El atleta británico Derek Redmond, era uno de los favoritos para ganar la medalla de oro en los Juegos Olímpicos de Barcelona de 1992. A pocos metros de la meta, en las semifinales de 400 metros, un tirón en la parte posterior de la pierna derecha lo paralizó y obligó a arrodillarse en la pista.
A pesar del dolor, lágrimas y frustración, se levantó para terminar la carrera. Con pequeños saltos sobre el pie izquierdo, reinició su tarea. Luego, el apoyo del brazo de su padre lo ayudó a cruzar la meta. Inmediatamente, fue ovacionado por 65.000 emocionados presentes en el Estadio Olímpico de Montjuic.
La vida es una carrera que se debe concluir. Vivimos momentos de alegría y también de sufrimiento. El abandono, la traición, la infidelidad, el maltrato, la humillación, la vergüenza, la enfermedad, la muerte causan un profundo dolor. No podemos quedarnos llorando y arrodillados ante la crisis. De nada sirve culpar a otros, justificarnos o practicar la autocompasión. Hay que levantarse y seguir la ruta trazada hasta cruzar la meta. Tal vez algunos quieren vernos en el suelo. Otros esperan que nos pongamos en marcha para apoyarnos hasta obtener la victoria. Un grupo más numeroso desea vernos cruzar la meta y ovacionarnos.

TAREAS POR RESOLVER:
#1 Contesta según el texto sobre Derek Redmond:
(a) ¿En qué Juegos Olímpicos corría Derek Redmond?
(b) ¿Quién lo ayudó a cruzar la meta?
(c) Ante la crisis, ¿qué tres cosas dice el texto que no sirven de nada?
#2 Devuelve sin cambios el fragmento del texto sobre Derek Redmond que empieza en las palabras "A pesar del" y termina después de "Olímpico de Montjuic.".
Usa solo el texto de arriba.

MATERIAL DE ORIGEN:
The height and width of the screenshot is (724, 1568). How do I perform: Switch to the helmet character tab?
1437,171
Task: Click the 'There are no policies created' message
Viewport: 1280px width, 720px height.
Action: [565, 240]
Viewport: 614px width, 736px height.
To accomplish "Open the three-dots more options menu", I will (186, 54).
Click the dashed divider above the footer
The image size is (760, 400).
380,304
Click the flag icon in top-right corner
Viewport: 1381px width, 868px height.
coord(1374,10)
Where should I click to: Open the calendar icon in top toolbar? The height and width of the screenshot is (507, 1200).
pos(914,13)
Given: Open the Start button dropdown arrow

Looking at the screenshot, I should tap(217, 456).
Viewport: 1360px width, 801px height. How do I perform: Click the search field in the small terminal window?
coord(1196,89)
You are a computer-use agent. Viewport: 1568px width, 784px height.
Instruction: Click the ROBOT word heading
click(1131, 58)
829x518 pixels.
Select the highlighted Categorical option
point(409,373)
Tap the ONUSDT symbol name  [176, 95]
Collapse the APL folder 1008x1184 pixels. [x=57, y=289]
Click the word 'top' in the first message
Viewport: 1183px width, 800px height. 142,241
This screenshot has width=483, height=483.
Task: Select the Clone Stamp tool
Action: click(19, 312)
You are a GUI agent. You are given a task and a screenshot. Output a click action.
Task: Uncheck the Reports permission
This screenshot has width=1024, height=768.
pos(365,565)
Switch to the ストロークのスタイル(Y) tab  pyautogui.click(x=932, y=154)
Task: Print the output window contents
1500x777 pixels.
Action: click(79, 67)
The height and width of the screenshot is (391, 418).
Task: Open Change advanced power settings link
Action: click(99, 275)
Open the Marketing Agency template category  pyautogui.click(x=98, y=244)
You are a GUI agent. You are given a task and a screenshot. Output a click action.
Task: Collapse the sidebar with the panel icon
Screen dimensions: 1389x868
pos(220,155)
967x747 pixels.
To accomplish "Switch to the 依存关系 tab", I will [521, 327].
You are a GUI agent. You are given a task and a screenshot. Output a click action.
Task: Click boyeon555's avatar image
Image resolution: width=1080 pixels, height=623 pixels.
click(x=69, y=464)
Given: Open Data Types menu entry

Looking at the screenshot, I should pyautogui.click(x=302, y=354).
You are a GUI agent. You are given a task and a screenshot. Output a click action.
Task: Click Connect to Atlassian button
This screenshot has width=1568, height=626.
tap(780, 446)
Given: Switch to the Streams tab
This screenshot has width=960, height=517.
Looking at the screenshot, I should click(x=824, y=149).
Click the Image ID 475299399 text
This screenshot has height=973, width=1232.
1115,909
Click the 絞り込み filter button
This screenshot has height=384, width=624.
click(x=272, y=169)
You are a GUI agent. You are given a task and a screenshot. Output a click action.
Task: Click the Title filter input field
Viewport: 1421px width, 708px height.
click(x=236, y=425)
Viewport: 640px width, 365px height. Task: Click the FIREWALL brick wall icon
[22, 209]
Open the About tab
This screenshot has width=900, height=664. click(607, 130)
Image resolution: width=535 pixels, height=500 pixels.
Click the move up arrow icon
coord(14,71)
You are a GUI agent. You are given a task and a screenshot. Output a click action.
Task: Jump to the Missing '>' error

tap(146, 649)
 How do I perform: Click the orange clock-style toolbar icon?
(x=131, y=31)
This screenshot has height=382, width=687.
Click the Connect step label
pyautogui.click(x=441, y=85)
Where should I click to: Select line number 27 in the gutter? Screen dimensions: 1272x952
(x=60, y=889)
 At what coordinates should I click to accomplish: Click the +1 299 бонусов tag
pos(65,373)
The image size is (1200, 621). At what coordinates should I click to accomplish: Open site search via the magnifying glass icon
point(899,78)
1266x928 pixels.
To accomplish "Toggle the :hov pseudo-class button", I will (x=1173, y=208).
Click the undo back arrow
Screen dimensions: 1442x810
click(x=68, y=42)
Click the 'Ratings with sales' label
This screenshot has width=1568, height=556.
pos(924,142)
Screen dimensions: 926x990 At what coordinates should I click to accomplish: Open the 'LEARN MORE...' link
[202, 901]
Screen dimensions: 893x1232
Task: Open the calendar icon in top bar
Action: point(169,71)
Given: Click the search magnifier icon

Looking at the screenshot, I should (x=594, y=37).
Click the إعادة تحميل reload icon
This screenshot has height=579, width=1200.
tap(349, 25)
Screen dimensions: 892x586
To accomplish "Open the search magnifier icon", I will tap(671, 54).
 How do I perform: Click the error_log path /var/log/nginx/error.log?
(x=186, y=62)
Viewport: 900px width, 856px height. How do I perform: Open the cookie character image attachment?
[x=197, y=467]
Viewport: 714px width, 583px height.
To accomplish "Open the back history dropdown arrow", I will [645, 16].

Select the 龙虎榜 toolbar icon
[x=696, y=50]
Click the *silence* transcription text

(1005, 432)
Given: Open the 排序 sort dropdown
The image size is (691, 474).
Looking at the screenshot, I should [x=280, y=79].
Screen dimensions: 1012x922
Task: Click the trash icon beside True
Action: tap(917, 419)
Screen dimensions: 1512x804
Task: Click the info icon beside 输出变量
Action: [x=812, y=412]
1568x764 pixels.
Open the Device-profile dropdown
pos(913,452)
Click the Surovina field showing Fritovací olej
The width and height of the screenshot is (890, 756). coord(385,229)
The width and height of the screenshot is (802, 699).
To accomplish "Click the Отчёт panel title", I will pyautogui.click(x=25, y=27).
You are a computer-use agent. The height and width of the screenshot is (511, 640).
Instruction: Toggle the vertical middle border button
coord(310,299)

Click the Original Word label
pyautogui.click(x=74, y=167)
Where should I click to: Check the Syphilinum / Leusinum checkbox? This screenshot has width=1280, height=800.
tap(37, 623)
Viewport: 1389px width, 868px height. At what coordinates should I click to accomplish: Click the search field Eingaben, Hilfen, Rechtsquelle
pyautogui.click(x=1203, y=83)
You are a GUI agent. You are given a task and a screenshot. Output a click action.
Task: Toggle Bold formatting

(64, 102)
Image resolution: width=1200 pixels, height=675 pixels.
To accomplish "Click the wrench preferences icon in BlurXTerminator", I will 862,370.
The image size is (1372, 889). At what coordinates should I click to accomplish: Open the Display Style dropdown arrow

RESULTADOS POR TAREA:
#1
(a) En los Juegos Olímpicos de Barcelona de 1992.
(b) Su padre, que le dio el apoyo de su brazo.
(c) Culpar a otros, justificarnos o practicar la autocompasión.

#2
A pesar del dolor, lágrimas y frustración, se levantó para terminar la carrera. Con pequeños saltos sobre el pie izquierdo, reinició su tarea. Luego, el apoyo del brazo de su padre lo ayudó a cruzar la meta. Inmediatamente, fue ovacionado por 65.000 emocionados presentes en el Estadio Olímpico de Montjuic.